And miles to go
August 12, 2011 11:12 PM
Posted by Jei D. Marcade
I've been in a place of stasis lately. Two months ago I thought my life would be going in one direction, and two weeks ago I started realizing that it's not. A few hours ago I snipped off the final threads connecting me to that other future self, and despite having no real guarantees that my new direction will get me anywhere golden, I'm feeling strangely unafraid.
One day I'll probably fall hard enough to seriously reconsider my bridge-burning policy, but that day is not today.
Since Clarion West, I've been doing a lot of revising, both of stories that I wrote during my six weeks in Seattle and of older projects, and I realized something. While at CW, I tried for the most part to venture into unknown territories, writing worlds and characters and situations that I'd never considered before. It was fun, and I came up with a lot of material that I rather like, but it was missing something. And it was like I'd forgotten why I write.
Someone told me once, You're not a god. You're just a biographer.

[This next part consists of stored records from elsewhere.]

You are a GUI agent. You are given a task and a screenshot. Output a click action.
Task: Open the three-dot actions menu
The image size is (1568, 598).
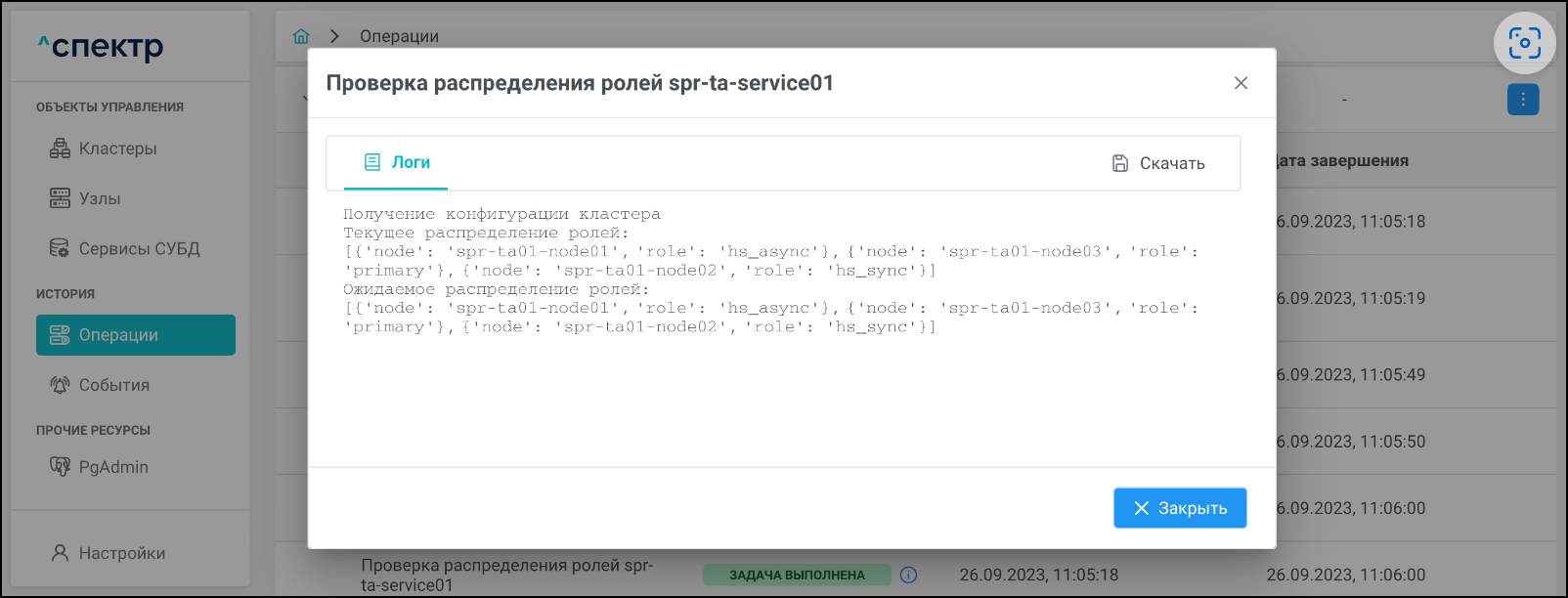click(1523, 100)
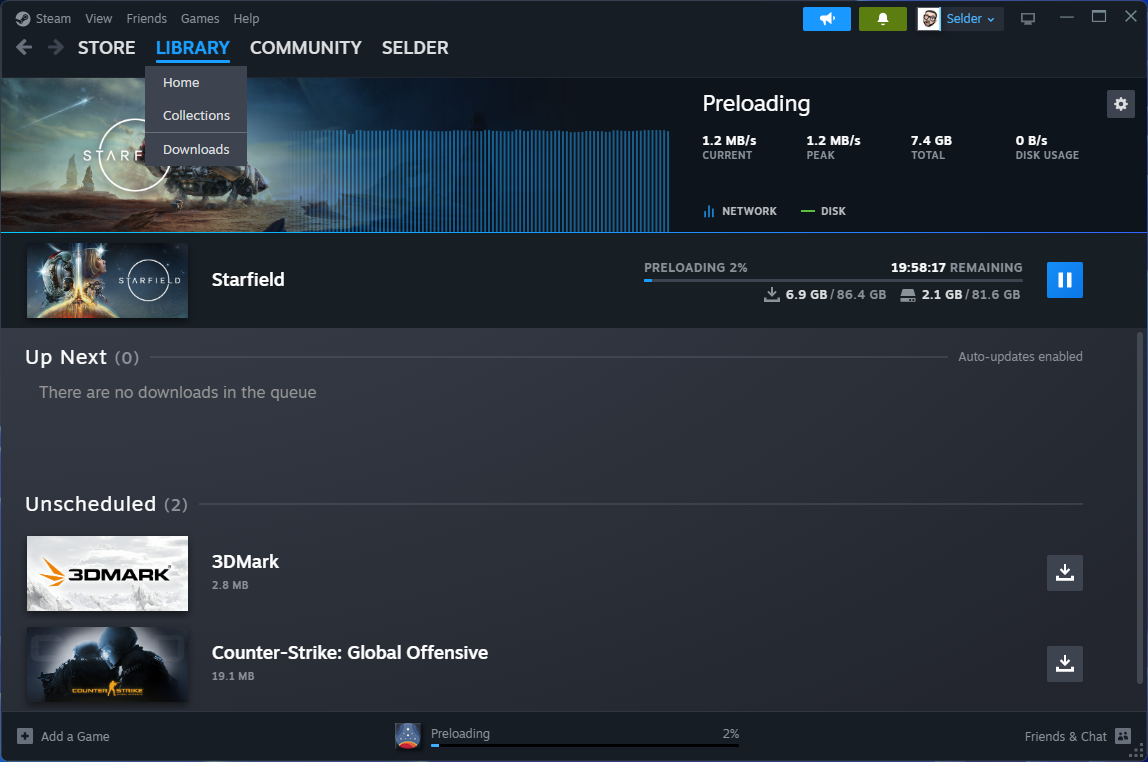Open the COMMUNITY section
This screenshot has width=1148, height=762.
(305, 47)
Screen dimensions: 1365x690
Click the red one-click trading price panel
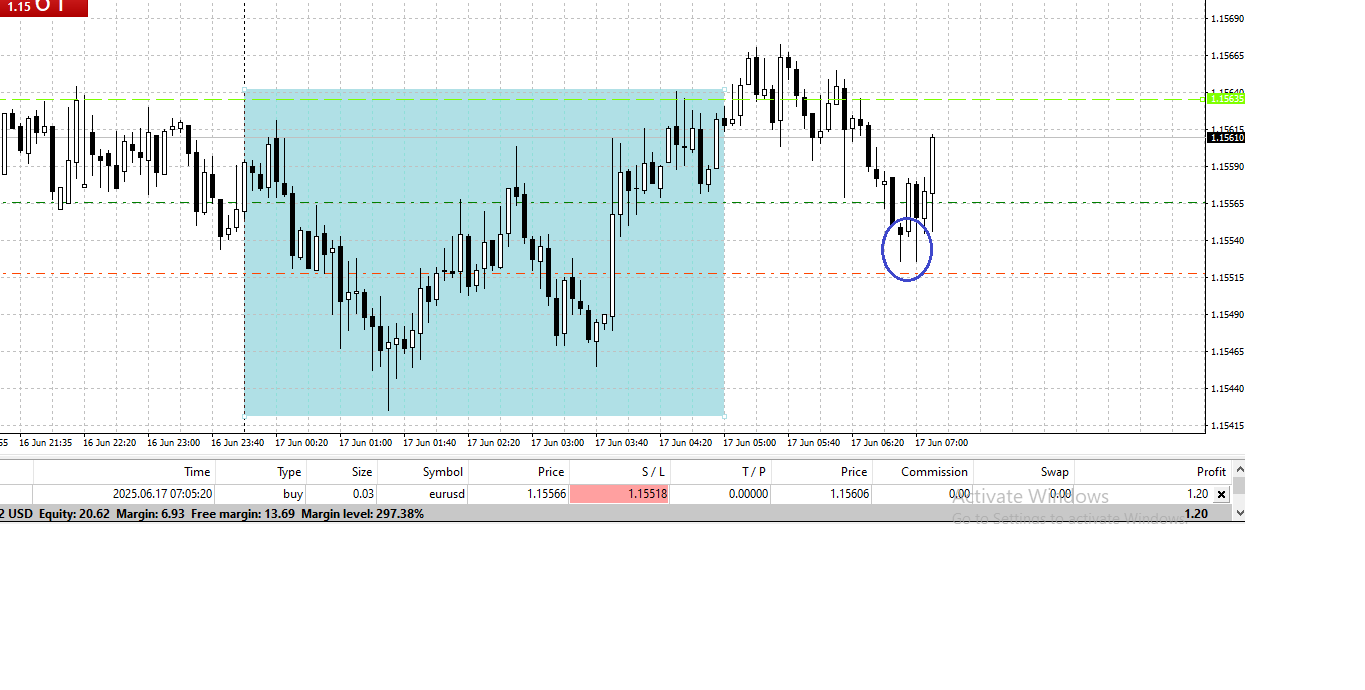tap(44, 8)
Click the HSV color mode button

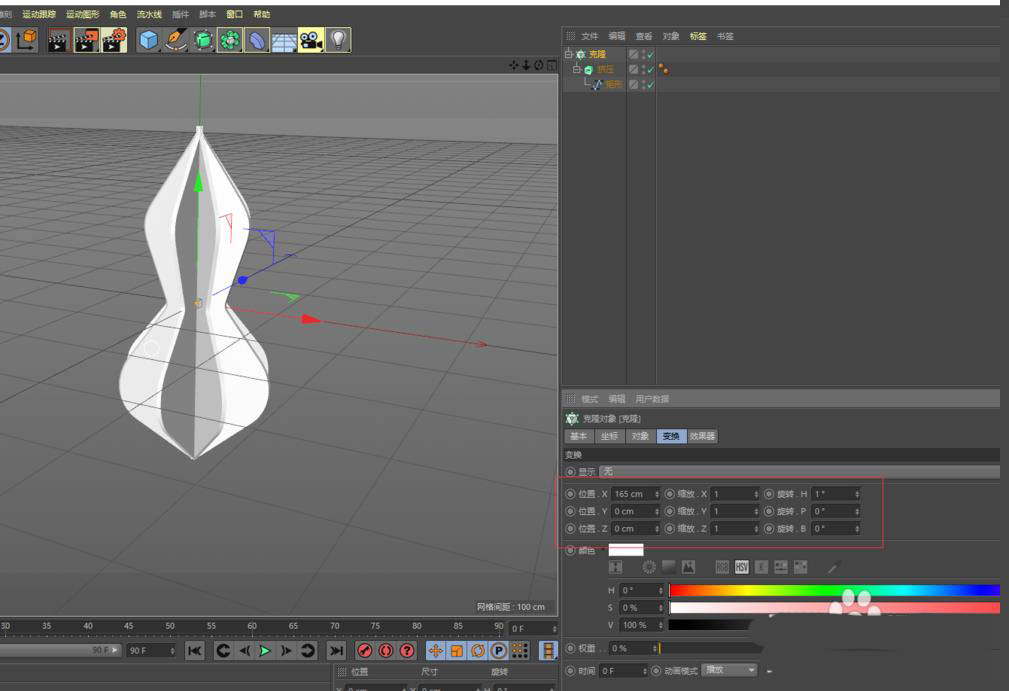pos(741,566)
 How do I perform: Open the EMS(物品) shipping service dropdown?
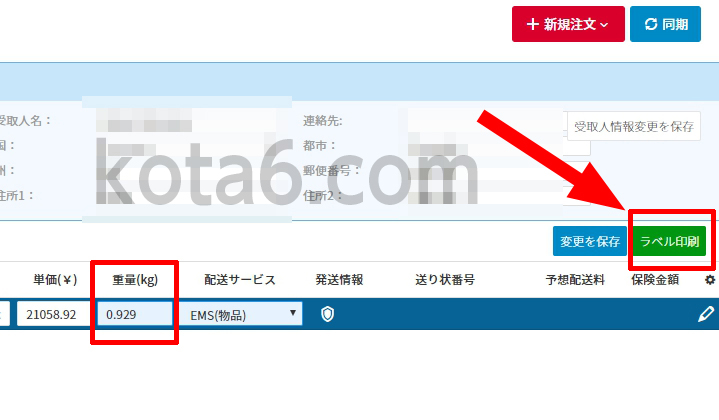(240, 314)
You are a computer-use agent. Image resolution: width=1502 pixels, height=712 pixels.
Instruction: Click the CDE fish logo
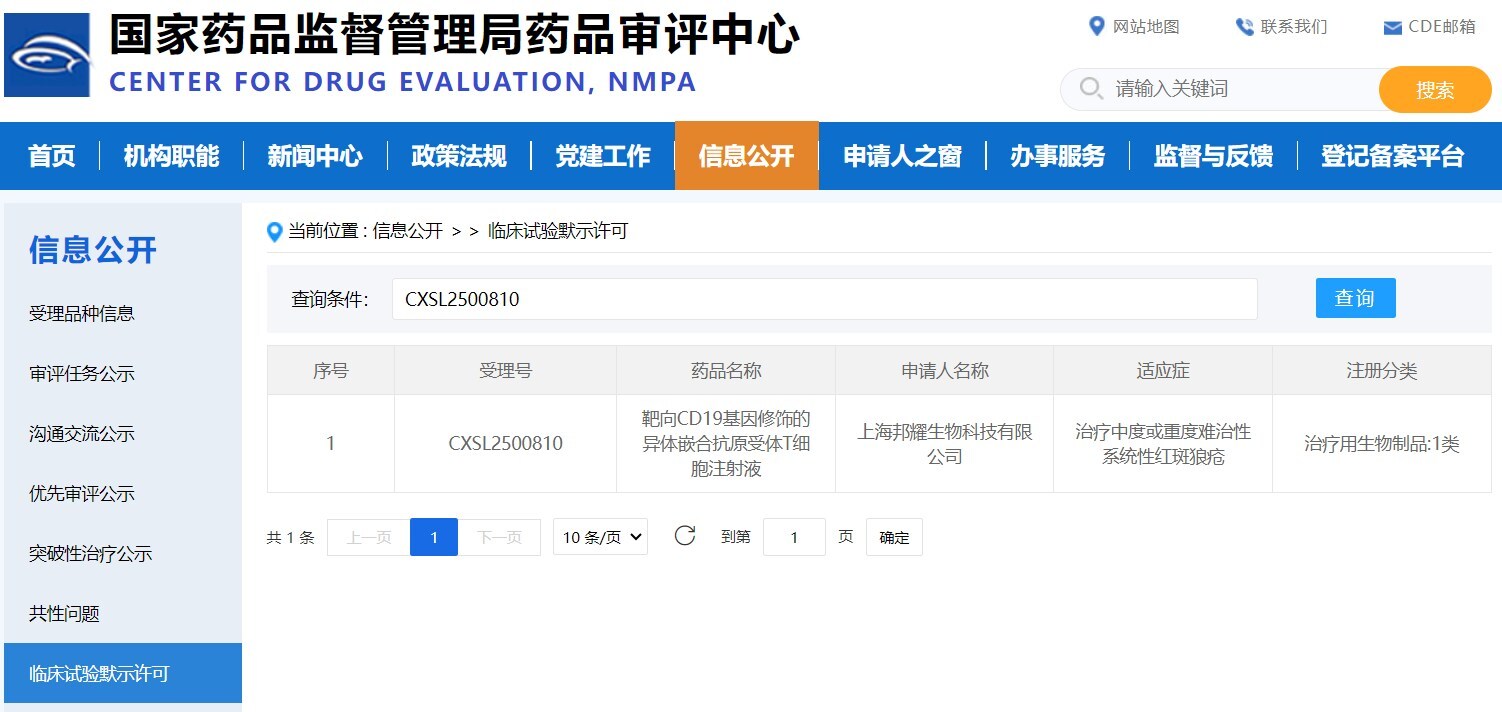[47, 52]
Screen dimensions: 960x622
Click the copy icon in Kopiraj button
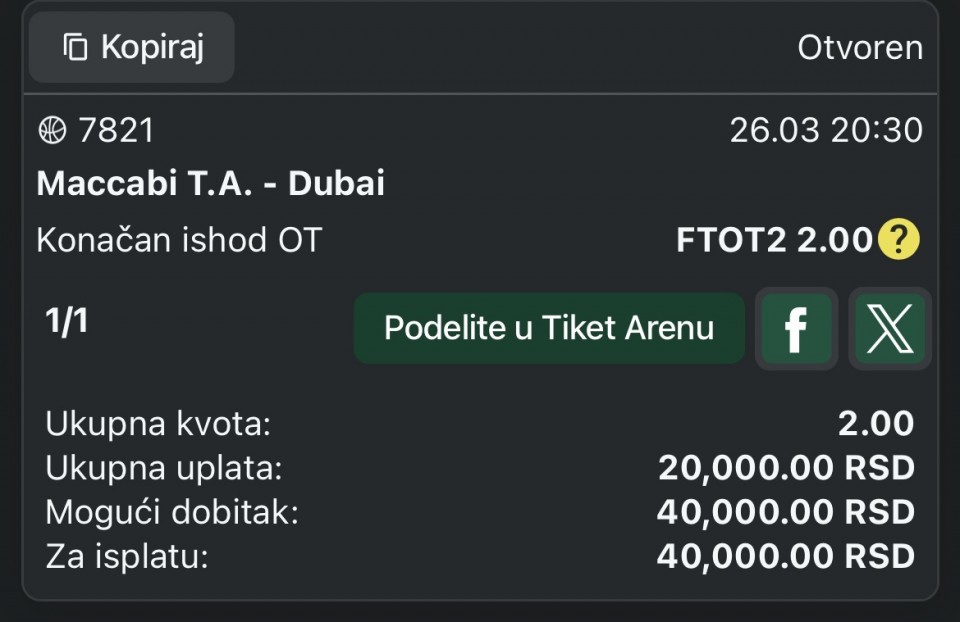pyautogui.click(x=75, y=47)
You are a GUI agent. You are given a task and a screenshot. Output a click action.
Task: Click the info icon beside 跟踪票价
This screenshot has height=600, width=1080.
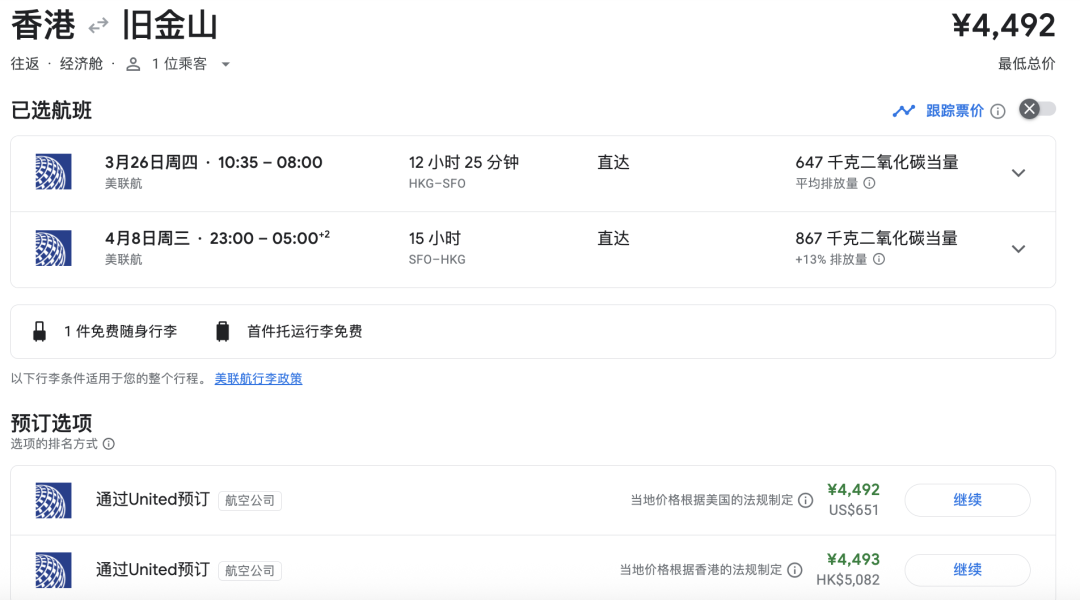tap(997, 111)
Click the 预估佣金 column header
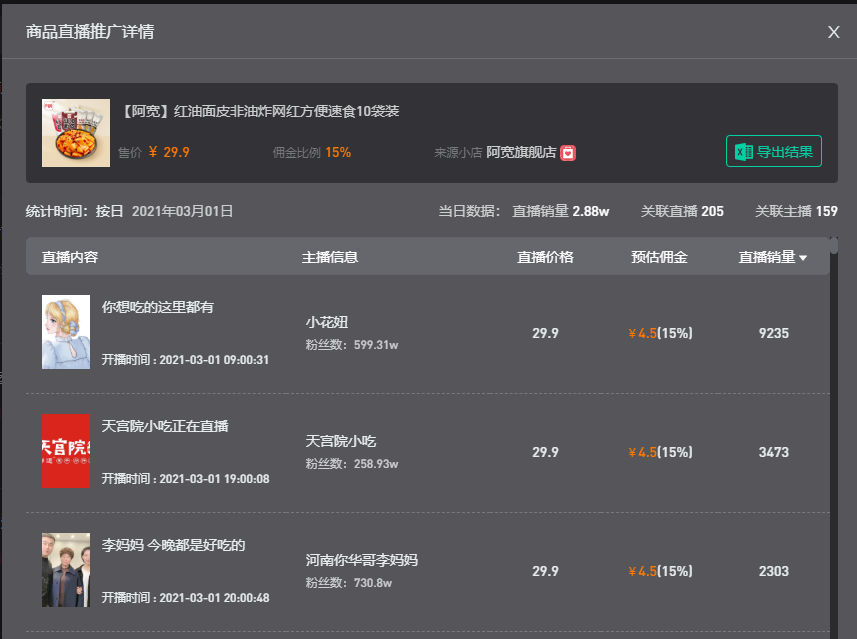This screenshot has width=857, height=639. click(x=659, y=257)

I write because I'm madly in love with people inside my head and want everyone else to fall in love with them, too. It's selfish and unreasoning and probably fits someone's definition of insane, but there it is.
It's the obsession that makes a palpable difference, those hours and days and weeks I spend sharing my headspace with other voices, relinquishing whatever sense of self I have left, seeing my world only through the filter of the work.
It's what makes everything else feel like little more than a writing exercise.
It's also what has left me wracked with crippling self-doubt. These are the important stories, the ones that matter, and I'm just not good enough to do them justice. And I won't be good enough unless I write, so I work on other things to practice, but everything else feels empty so I don't care, et cetera, ad nauseam aaarrrgghh
HERE HAVE THIS GIF OF A CHIPMUNK GROOMING ITSELF



August 13, 2011 at 6:33 AM
You've noticed that Clarion West drives you insane once you leave, right? At least you're dealing better than I am. I stopped writing for several months entirely. I also stopped talking to most of my friends.
Someone told me something once: Your job is not to judge the worthiness of stories. Your job is only to write them. Failure to write them, even in concern of their worthiness, is failure. It's something I try, and sometimes fail, to keep in mind, especially when the stuff I'm producing is crap.
By and large, no one will see the crap anyway. That's what editors and agents are for – to winnow out the bad stuff. And you often can't tell, with your own work, what is or isn't the bad stuff.
August 13, 2011 at 6:36 AM
@AnBetter than I *did*, rather. I have started writing again, but damn, the post-CW slump was a vicious one.
(I seem to be in a post-Launchpad one right now, actually. It's something I may have to beware of, regarding workshops: they enrich me immeasurably, but I seem to hit a crisis point after each one and just shut down while my brain rearranges itself to fit in the new things I've learned.)
August 13, 2011 at 7:07 AM
I'm kind of... yeah, CW is now clicking into the Issues Fractal. I don't know how much of it is the lower-level upheaval of coming home, moving, moving, moving, school starts, et cetera, and how much of it is me using that as an excuse. So you're not the only one a bit disoriented.
August 13, 2011 at 9:12 AM
Good point. I too have the stories I love, and the stories I write. They tend not to overlap -especially at CW. Maybe this is why Margo said we all lacked heart. But, JHC on toast, who's going to shove their favorite head friends out into the world in the form a one-week first-draft story and let them be judged on that?
But you're also right that we need to practice. Musicians play scales and athletes run sprints and we...write stories to see whether we can. I think the danger is when we forget that's why we're writing. Which is easy to do, because you can't write those practice stories without being committed to them, and commitment begins to morph into attachment, and soon you (we? I?) forget that these aren't the *real* stories, the ones that matter so much that we got here in the first place. So, thanks for the reminder.
August 13, 2011 at 6:26 PM
@An I have zero excuse not to be doing SOMETHING writerly right now -- I've precious little else to do. That stuff about writing-not-judging is good to remember, though I suspect, easier said than done. :<
@diatryma Ugh, and I have the moving bit to look forward to, too. I'm afraid if I let myself slow down too much, I'll never get back in gear.
@alering YES, THIS, EXACTLY, and much better put. Paul said the same thing, too, re: application stories, and I couldn't in good conscience object.
August 14, 2011 at 11:01 AM
There's a literary war going in inside my head. Hunter S. Thompson screaming about arriving at the grave with your body a smoldering wreck and every damn person in the Sandman telling Dream, "You know, you can always say 'no.'" Decided to go with something from the former and I think I'm going to need a few months to decide if that was a good idea or not.
Can't say much for Clarion West except that yes I understand that sentiment about loving one's characters. I love your characters. I hope that others love mine. Failing that, I hope that they loathe and are haunted by them.